Mickey Hahn and Mr. Mills
On the ground, Mickey Hahn crossed the harbor and took a room at the Gloucester Hotel on Peddar Street in Central Hong Kong, bought two new dresses, and reveled in the abundant hot water steaming in her private bathtub, a welcome change after months in squalid Chungking. A few days later, she called Hugh Woods to announce the gibbons’ arrival. Woody might still have been hopeful. If he was, he hadn’t yet realized flying glamour wasn’t sufficient to hold the interest of a woman like Mickey Hahn, but hopeful or not, Woody was still a-bother about gibbons, and they rendezvoused harborside. Woods hired a walla-walla sampan, so called because it took so much walla-walla, talk, meaning haggling, to settle on a price, and they motored out to the anchored steamship. They were late. Most passengers had gone ashore.
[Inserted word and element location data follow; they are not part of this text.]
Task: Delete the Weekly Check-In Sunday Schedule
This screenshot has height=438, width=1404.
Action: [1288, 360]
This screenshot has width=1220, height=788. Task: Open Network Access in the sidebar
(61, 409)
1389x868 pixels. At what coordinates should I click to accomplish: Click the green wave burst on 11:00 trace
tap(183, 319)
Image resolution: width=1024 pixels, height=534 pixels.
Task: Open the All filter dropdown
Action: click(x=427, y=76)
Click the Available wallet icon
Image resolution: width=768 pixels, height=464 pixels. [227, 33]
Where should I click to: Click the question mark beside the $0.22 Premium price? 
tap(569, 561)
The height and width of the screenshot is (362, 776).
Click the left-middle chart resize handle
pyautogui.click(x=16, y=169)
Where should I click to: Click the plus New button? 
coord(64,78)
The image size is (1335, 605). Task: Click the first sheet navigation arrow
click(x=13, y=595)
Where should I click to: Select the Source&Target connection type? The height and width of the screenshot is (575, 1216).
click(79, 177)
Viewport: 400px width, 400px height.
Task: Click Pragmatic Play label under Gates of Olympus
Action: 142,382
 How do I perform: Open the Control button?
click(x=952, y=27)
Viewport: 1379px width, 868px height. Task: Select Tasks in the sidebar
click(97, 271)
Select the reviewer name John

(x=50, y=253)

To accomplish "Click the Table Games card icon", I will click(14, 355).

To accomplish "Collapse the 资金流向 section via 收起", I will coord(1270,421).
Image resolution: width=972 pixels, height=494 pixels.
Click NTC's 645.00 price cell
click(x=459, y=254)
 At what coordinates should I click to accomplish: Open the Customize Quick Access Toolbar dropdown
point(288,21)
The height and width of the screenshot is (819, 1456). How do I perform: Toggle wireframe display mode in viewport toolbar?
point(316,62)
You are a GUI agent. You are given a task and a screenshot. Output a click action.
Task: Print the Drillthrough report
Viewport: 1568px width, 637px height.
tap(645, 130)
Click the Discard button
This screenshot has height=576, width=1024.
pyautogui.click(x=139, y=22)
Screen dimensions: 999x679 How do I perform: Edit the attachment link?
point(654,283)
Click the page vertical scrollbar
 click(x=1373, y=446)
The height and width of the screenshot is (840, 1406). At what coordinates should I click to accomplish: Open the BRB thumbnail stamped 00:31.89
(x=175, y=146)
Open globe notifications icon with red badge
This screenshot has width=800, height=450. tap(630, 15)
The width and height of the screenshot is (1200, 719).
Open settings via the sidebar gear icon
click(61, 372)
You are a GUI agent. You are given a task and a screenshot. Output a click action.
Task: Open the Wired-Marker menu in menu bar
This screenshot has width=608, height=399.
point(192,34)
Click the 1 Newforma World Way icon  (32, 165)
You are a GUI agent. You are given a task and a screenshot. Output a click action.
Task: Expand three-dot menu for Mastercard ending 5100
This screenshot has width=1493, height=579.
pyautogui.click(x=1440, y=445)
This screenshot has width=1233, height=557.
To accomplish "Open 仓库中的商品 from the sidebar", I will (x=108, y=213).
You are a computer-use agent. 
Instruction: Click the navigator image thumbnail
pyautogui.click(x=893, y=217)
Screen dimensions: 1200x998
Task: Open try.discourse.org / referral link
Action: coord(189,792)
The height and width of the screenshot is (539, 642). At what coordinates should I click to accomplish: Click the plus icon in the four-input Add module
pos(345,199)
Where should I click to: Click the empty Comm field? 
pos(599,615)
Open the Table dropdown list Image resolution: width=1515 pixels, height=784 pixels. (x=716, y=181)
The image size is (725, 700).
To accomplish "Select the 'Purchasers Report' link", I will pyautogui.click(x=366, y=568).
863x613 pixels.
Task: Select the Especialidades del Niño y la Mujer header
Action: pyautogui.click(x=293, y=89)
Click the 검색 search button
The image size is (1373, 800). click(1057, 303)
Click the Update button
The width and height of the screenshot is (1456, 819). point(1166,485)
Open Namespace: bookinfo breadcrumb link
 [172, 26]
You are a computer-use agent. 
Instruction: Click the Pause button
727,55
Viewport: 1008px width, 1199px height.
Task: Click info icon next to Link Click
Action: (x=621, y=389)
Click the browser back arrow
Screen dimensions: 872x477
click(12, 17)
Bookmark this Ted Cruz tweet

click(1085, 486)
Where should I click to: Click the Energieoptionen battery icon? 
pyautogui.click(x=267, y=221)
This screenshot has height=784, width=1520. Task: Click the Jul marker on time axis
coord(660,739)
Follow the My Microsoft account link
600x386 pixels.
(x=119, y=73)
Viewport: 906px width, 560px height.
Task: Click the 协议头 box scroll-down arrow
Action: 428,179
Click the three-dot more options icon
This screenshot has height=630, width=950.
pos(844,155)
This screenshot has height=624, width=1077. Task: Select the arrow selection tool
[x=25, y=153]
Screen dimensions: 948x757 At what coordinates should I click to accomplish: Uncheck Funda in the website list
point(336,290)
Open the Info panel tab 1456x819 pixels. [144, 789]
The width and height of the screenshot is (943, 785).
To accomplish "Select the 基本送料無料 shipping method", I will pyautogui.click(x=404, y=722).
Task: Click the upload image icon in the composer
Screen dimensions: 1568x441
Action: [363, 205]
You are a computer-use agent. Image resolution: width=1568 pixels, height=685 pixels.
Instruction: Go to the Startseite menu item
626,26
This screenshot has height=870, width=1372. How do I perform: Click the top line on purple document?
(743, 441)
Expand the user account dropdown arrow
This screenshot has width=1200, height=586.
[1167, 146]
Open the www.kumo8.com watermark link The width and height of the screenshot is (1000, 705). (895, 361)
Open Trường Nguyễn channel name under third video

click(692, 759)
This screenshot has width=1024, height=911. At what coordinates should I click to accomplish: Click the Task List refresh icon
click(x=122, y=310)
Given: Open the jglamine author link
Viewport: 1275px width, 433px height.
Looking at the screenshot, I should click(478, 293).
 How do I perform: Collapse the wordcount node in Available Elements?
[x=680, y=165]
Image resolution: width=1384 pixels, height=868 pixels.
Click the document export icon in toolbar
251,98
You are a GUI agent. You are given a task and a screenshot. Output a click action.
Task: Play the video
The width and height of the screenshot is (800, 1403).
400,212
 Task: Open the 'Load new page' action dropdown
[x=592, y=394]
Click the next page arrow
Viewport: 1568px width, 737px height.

Mickey spotted a lady pacing the steamer’s side. Mickey steadied herself in the bow and flapped an arm. The woman stood to the rail. “Are you Mickey Hahn?” she yelled.
“Yes!” bellowed Mickey.
The woman slumped in visible relief.
The apes’ cage sat on the afterdeck. Mickey knelt before it. Her beloved gibbons stared at her without recognition. “Mills. Mills, old boy,” she said.

Mickey and her two gibbons in 1938, apparently from the Sinmay Zao family archive
Her voice triggered simian recollection. Mr. Mills came forward and snuggled into her arms. Mickey closed her eyes and held him close. The relaxed and happy gibbon defecated on her clothes.
Apes and humans repaired to Woody’s apartment. Mickey issued instructions and left to bathe and change clothes. The primates lurked in their cage, eyeing Woods and their new surroundings. Time passed. The gibbons seemed calm. Woody judged it safe to free them, a titanic mistake. The beasts sprang from the cage and tore around the apartment in a rage of uncorked primal energy, toppling chairs. One ape yanked off the table cloth. Plates and bowls shattered on the floor. The other heaved decorations and picture frames from the mantel. Woods raised his voice, something he almost never did, another epic blunder. His ire further incited simian riot. They whirled about the room, excreting a steady protest of soft stools. Woody chased them in a rage. The panicked animals covered the curtains, rugs, chairs, tables, and walls in sloppy offal.

Eu Gardens, where Woods and Sharp had their apartment
He finally caught and caged the gibbons, needing all the self-control he’d learned in thirteen years of professional flying to refrain from killing the miscreant beasts.
He called Mickey and informed her they were going to the Kowloon SPCA.